Task details. Locate the string "Analysis" in the records below. Copy every line where it occurs.
* * *
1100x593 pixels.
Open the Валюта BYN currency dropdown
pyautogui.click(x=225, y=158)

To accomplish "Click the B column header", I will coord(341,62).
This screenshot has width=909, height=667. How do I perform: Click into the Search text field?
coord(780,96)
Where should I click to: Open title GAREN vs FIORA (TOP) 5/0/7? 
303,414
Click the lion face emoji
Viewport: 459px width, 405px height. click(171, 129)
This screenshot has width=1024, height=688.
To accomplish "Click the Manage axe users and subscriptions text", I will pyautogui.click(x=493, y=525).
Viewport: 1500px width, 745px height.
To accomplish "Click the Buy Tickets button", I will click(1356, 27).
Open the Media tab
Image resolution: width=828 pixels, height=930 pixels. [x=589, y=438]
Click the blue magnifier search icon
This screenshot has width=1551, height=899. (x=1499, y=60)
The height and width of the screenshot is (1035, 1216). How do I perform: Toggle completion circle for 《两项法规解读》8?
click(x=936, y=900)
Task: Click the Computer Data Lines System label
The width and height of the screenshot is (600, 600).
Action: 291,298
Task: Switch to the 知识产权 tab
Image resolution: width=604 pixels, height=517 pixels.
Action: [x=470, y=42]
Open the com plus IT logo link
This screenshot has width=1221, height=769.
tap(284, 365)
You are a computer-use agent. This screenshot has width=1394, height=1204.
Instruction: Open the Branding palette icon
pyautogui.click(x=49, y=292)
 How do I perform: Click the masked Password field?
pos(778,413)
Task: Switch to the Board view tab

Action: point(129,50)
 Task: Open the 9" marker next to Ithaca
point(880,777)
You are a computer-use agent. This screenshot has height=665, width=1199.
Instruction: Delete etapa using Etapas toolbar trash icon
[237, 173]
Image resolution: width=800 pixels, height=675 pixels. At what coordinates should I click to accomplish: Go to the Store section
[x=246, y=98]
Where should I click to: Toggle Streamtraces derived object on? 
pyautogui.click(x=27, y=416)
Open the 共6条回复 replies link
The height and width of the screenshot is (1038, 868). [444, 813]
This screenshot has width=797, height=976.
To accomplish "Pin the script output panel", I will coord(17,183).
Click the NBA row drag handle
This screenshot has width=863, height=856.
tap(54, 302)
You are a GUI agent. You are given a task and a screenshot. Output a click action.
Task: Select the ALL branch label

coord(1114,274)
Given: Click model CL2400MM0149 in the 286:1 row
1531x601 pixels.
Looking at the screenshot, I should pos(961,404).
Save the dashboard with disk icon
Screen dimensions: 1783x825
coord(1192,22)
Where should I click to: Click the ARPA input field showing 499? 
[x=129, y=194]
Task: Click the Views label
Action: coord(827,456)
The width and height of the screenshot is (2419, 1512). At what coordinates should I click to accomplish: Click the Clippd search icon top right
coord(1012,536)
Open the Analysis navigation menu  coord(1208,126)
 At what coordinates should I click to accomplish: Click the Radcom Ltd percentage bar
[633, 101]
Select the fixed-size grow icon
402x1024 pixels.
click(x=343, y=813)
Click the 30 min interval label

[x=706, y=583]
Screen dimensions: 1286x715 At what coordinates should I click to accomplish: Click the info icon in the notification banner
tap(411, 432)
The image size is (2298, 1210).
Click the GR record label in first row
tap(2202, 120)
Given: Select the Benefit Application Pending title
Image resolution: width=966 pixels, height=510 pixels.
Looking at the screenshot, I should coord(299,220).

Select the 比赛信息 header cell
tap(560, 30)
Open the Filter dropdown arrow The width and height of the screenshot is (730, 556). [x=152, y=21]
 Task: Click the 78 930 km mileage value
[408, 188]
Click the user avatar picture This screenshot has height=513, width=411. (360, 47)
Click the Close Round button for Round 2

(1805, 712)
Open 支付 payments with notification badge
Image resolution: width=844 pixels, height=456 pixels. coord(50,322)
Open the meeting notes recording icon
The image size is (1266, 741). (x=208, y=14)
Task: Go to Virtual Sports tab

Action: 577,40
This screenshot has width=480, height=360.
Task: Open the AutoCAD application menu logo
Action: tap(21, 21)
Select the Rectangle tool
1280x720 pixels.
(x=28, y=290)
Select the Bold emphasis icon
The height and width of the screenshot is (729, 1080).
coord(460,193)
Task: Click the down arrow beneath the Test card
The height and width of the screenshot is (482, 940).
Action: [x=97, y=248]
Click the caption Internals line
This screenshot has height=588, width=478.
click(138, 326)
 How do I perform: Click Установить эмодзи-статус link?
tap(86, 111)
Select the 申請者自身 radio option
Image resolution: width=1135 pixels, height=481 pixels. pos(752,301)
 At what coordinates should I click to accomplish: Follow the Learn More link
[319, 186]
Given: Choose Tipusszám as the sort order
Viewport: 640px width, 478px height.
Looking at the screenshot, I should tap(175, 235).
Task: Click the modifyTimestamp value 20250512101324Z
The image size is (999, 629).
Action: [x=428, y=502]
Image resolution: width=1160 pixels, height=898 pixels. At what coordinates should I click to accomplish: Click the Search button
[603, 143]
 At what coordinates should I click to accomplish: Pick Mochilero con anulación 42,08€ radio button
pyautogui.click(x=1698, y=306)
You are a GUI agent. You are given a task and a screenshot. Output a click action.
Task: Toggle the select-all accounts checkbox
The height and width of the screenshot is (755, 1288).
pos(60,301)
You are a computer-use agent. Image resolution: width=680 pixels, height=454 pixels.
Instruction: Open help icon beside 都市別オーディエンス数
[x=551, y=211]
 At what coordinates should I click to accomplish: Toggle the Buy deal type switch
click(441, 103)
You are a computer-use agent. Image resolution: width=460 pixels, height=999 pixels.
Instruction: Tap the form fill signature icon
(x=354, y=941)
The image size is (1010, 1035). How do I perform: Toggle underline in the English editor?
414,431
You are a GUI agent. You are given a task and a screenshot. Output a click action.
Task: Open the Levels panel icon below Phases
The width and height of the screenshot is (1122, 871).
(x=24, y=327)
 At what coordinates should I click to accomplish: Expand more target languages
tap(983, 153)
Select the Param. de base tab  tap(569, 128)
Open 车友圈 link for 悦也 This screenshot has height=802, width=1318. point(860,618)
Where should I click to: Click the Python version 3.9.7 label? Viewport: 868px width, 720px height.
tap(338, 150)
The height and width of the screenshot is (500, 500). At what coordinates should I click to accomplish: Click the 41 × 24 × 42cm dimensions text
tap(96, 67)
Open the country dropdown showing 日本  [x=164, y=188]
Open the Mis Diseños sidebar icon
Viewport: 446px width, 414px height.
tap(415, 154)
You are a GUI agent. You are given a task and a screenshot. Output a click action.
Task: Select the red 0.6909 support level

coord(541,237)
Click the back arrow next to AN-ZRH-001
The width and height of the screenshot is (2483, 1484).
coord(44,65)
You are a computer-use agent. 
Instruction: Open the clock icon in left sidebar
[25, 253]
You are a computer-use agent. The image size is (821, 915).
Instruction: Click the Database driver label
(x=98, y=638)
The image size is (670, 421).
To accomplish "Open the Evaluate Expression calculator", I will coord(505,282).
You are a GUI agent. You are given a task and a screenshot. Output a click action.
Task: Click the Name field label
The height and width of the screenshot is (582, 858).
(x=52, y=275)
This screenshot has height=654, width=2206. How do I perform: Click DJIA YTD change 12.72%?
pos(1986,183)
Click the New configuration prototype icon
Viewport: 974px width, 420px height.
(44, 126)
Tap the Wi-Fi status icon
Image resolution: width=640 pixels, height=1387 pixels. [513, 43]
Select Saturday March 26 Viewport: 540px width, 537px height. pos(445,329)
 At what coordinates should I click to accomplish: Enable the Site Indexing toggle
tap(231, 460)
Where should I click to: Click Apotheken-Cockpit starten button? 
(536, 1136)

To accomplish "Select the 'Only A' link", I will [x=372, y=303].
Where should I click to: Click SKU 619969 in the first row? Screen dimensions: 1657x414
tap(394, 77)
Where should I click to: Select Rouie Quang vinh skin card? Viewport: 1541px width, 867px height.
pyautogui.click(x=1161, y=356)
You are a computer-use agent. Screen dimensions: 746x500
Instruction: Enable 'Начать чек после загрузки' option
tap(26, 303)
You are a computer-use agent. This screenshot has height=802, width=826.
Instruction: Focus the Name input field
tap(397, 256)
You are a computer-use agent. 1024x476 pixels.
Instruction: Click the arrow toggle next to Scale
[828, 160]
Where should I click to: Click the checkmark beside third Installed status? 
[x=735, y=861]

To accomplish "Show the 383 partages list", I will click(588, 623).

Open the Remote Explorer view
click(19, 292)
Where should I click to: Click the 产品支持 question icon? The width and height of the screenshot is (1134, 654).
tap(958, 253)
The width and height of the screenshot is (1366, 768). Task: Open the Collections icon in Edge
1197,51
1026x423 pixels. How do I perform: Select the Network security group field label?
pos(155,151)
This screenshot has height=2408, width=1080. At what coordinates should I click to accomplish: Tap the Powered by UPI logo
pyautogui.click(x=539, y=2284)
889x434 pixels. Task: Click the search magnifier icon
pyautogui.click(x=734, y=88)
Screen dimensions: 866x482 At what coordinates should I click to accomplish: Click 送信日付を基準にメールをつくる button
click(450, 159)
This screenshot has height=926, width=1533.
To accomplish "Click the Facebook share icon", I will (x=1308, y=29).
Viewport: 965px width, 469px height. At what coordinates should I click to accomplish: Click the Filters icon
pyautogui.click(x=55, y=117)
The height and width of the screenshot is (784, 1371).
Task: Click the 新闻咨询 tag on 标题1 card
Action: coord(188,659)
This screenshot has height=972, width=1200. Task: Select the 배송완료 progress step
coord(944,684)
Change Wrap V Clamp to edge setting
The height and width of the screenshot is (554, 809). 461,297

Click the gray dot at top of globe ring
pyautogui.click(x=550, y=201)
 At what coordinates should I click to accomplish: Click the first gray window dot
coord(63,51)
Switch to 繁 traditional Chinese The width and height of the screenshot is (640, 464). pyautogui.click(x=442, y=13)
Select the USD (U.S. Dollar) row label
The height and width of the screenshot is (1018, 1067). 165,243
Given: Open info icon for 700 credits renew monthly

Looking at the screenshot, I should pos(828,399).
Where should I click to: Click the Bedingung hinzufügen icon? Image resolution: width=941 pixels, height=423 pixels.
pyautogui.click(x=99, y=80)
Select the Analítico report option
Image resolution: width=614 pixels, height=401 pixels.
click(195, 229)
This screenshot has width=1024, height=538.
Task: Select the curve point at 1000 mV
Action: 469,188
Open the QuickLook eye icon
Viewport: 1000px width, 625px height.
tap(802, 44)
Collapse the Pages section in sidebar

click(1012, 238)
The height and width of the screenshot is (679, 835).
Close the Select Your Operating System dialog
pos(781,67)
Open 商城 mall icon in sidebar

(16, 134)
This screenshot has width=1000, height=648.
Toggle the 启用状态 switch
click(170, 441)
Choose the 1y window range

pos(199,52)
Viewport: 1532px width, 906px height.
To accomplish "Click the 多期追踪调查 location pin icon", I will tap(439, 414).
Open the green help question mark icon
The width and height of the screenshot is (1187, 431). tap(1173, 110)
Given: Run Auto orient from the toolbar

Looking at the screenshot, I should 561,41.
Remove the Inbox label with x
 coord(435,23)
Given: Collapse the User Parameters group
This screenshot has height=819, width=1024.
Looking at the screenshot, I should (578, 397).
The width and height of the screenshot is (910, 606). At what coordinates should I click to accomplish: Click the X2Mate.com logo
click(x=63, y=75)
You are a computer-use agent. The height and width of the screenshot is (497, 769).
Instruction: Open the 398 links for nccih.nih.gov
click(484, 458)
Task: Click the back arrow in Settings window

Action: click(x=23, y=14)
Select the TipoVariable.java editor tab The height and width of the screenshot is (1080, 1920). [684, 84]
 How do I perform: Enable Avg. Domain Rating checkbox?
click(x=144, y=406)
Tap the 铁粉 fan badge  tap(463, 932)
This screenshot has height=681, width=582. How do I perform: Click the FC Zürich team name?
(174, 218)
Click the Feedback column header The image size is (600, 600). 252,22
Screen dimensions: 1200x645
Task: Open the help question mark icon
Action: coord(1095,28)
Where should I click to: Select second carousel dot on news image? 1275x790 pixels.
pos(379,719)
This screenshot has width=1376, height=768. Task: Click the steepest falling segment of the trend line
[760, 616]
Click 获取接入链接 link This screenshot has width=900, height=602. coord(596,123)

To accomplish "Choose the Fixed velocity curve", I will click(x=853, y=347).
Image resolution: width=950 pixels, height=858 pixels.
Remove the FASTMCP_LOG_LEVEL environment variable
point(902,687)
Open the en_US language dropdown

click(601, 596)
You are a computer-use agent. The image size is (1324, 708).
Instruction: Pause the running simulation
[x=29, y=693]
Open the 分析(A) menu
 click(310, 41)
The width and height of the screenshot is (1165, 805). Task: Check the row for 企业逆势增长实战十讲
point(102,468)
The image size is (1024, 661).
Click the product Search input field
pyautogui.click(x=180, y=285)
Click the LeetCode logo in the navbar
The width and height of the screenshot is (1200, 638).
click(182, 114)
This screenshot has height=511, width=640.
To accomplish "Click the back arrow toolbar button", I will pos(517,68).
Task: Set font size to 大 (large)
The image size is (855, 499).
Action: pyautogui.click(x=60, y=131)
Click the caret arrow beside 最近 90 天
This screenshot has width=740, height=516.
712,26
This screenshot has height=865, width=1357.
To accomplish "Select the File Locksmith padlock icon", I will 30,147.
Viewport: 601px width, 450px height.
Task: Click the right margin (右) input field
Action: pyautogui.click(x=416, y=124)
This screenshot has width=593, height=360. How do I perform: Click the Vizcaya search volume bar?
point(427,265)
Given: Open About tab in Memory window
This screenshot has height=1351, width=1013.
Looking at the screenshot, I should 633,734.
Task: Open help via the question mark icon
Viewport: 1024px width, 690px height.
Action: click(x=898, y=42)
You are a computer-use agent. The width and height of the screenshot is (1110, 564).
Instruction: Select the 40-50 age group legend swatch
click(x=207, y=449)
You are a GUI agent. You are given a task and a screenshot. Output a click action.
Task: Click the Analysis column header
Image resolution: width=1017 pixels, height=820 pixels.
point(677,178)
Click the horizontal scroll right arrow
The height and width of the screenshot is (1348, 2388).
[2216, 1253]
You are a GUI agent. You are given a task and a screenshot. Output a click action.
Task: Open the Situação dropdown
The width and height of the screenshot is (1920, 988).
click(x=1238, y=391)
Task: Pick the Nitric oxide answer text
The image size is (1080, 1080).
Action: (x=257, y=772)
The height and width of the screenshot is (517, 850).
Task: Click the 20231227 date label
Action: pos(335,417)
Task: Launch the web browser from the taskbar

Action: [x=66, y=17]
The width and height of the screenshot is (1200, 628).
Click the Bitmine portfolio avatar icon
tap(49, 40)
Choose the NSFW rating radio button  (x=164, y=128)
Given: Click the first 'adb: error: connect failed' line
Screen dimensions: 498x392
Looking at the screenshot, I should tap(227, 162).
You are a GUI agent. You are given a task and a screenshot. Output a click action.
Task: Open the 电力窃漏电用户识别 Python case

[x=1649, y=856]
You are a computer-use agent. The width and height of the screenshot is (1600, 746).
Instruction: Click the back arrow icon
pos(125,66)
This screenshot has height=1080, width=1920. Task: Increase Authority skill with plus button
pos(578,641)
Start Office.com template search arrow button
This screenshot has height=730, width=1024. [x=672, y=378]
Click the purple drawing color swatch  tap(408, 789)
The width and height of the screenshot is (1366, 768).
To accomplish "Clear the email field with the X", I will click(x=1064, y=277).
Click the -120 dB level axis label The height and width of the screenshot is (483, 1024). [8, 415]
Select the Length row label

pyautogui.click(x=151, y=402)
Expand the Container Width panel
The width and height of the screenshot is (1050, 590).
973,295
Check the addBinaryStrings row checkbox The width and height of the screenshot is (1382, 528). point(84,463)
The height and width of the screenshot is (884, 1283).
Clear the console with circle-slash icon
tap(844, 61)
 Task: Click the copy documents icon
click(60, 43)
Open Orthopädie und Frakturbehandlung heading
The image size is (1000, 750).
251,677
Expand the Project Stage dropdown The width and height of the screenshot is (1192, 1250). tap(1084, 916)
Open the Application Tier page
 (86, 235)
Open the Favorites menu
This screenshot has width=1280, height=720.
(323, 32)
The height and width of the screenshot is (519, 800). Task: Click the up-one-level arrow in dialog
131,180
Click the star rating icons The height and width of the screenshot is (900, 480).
* * *
Answer space.
Open the Analysis navigation menu  coord(1208,126)
Task: Click the Analysis column header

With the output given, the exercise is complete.